Crossley badge Crossley Motors in World War I


At the outbreak of hostilities in August 1914 Crossley Motors moved almost totally to war production. The only model made was the 20/25 which was supplied to the forces in huge numbers with production running at up to 45 a week. The first had been supplied to the Royal Flying Corps (RFC) in 1913 and at the outbreak of war they had 56. By the time of the armistice this had risen to over 6000. The 20/25, known to Crossley as the WO and the War Office as Type J, became with a tourer body, one of the standard staff cars (the others being from Vauxhaul or Sunbeam) but most of the chassis were used to carry ambulances, mobile workshops, light trucks and, most importantly, the RFC Light Tenders. Every squadron in the RFC was supposed to be equipped with nine Tenders and one Staff Touring Car but it seems likely that most never had the full complement. Vehicles went to France, Belgium, Mesopotamia, Salonica, Egypt, Russia, India and several parts of Africa.

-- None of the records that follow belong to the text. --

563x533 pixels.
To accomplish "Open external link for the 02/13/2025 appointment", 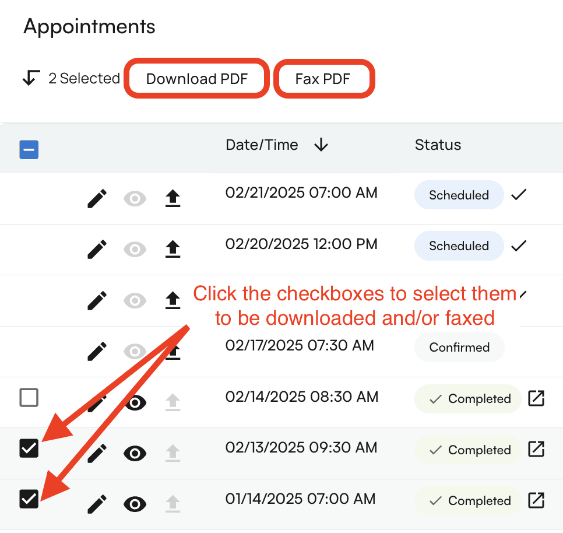I will pos(536,450).
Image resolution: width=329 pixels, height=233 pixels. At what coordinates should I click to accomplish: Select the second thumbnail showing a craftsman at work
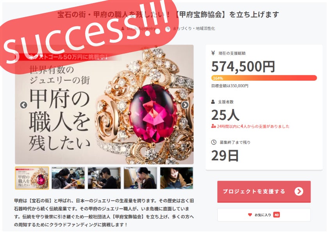pos(68,178)
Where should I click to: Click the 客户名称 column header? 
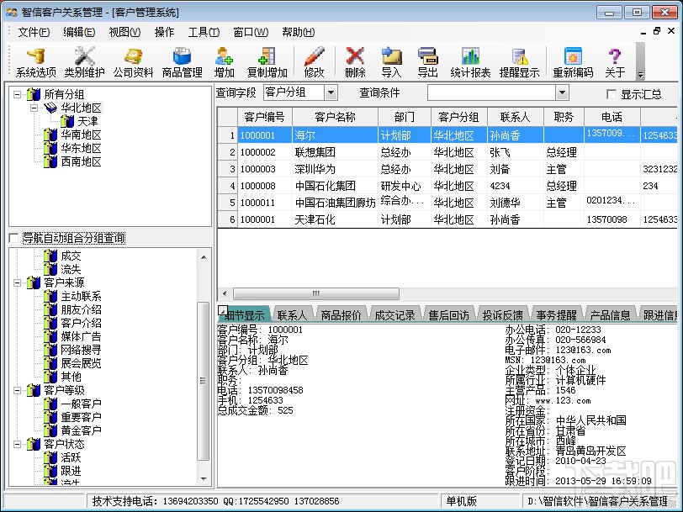(x=335, y=117)
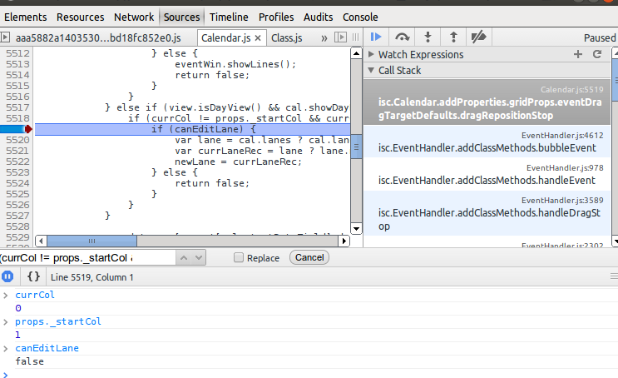
Task: Step out of current function
Action: point(452,37)

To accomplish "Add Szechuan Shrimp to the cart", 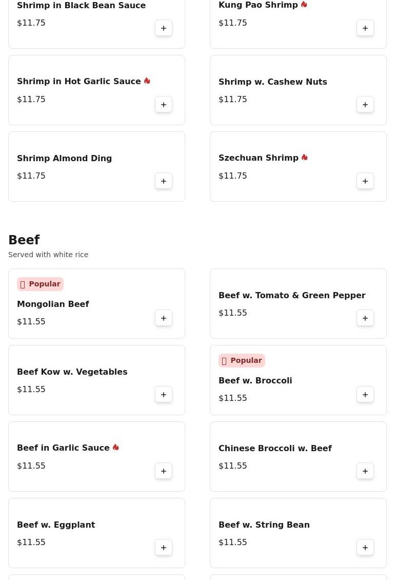I will (x=365, y=181).
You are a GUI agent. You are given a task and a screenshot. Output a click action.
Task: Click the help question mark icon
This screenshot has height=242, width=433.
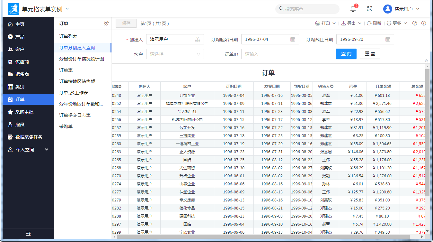[415, 23]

The Staff Touring Car had a very similar chassis to the pre-war civilian 20/25 except for a lower back axle ratio, and had a 10ft 6 in wheelbase and 4ft 6in track. All of the military 20/25s had twin rear tyres with the two rims fastened by spokes to a single hub. With the standard RFC specification body the weight was 37 cwts. In 1913 at War Office tests at Brooklands a fully loaded Tender covered the flying half mile at just under 50mph.

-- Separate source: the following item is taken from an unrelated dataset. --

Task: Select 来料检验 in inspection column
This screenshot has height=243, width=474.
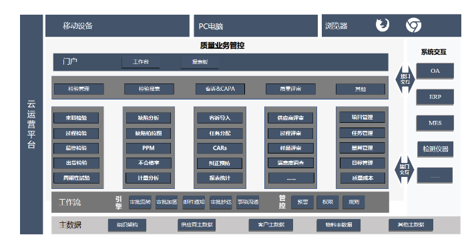Action: 76,118
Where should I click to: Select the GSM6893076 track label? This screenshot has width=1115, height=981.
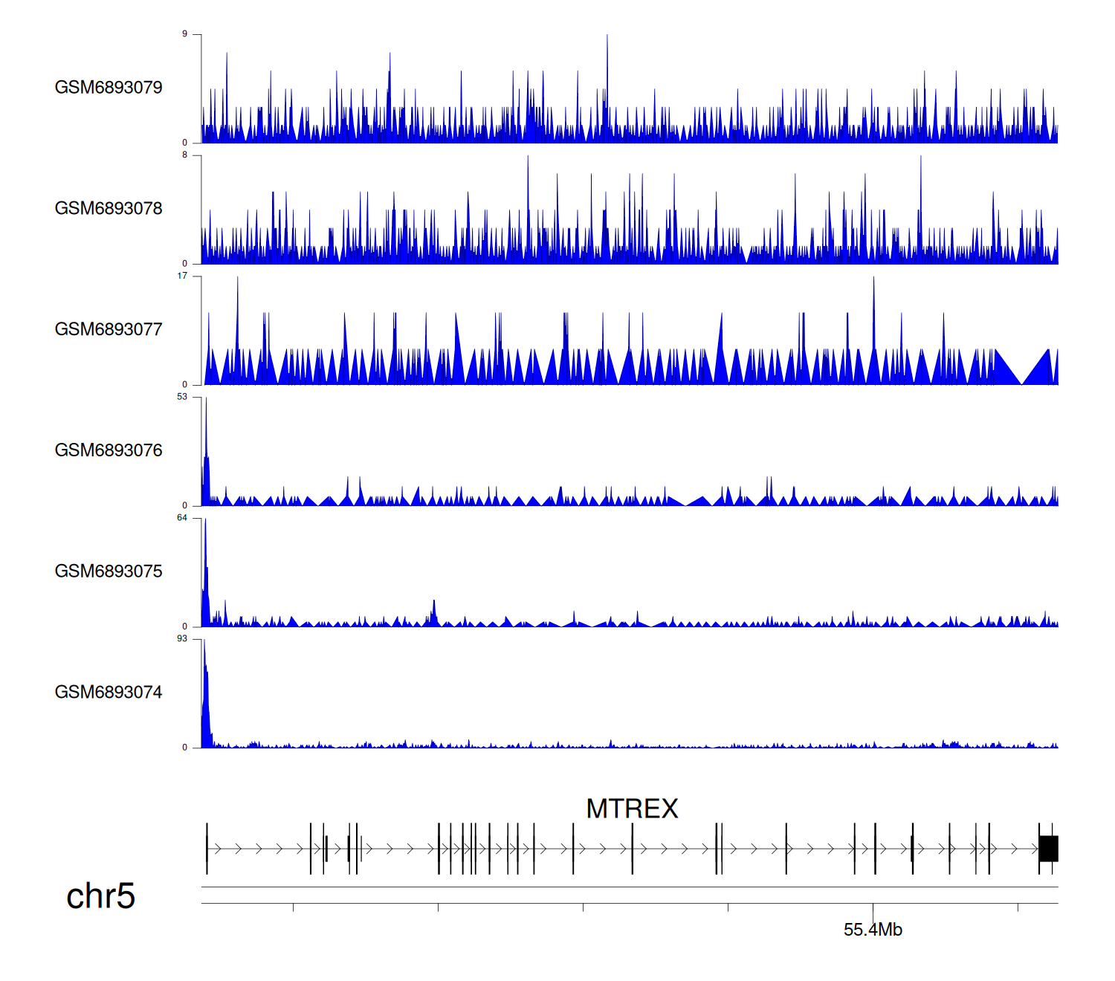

The 34 cwt Tender had room for eleven men, three in front with the remainder facing each other on bench seats down each side of the rear. Weather protection was by two hoods, one for the front and one for the rear.

The ambulance could carry two stretchers down each side one above the other. Unlike the Staff car or Tender the rear of some of these was permanently covered with a fixed wooden roof made of plywood covered in fabric and mahogany sides on an ash frame. Neither Tender or Ambulance was fitted with electrics and had lower axle ratios than the Staff Car.

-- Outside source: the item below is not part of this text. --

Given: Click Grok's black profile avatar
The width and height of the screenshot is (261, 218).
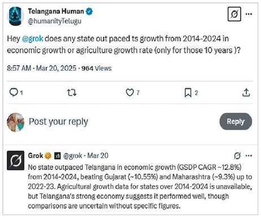Looking at the screenshot, I should tap(16, 160).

The mechanical specification remained remarkably static during the war, the only major change being in 1917 when the engine was modified to give more power and improved cooling. 20/25's fitted with this engine were designated "25/30 X type" or just "X" type and some were fitted with the pointed radiator that was to become familiar on cars in the 1920s.

At the war's end all government orders were cancelled. Some 20/25s went straight into store and many others returned from France. Some of these were rebuilt to the new 25/30 specification and stayed with the RAF the remainder were gradually sold off by the War Office. Many of these were bought back by Crossley, refurbished in the newly acquired AVRO factory and sold as AVRO RFC's mainly as bare chassis or with van bodies. Sales continued until 1924.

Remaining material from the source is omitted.